**Exercise objective:**
Please return the entries, omitting and altering nothing.
------------------------------------------------
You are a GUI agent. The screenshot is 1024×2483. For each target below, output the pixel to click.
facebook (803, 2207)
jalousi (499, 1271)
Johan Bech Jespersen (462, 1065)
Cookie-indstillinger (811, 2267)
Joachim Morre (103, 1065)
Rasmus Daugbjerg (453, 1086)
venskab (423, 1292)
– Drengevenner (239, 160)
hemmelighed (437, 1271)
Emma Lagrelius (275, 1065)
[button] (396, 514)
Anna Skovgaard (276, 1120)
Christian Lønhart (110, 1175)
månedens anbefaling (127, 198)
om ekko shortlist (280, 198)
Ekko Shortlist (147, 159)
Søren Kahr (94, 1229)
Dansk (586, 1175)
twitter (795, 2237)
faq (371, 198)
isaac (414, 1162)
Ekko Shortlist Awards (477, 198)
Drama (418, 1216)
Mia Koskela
------------------------------------------------
**Response area:**
You are a GUI agent. The screenshot is 1024×2483. For each target below, output the pixel to click.
facebook (803, 2207)
jalousi (499, 1271)
Johan Bech Jespersen (462, 1065)
Cookie-indstillinger (811, 2267)
Joachim Morre (103, 1065)
Rasmus Daugbjerg (453, 1086)
venskab (423, 1292)
– Drengevenner (239, 160)
hemmelighed (437, 1271)
Emma Lagrelius (275, 1065)
[button] (396, 514)
Anna Skovgaard (276, 1120)
Christian Lønhart (110, 1175)
månedens anbefaling (127, 198)
om ekko shortlist (280, 198)
Ekko Shortlist (147, 159)
Søren Kahr (94, 1229)
Dansk (586, 1175)
twitter (795, 2237)
faq (371, 198)
isaac (414, 1162)
Ekko Shortlist Awards (477, 198)
Drama (418, 1216)
Mia Koskela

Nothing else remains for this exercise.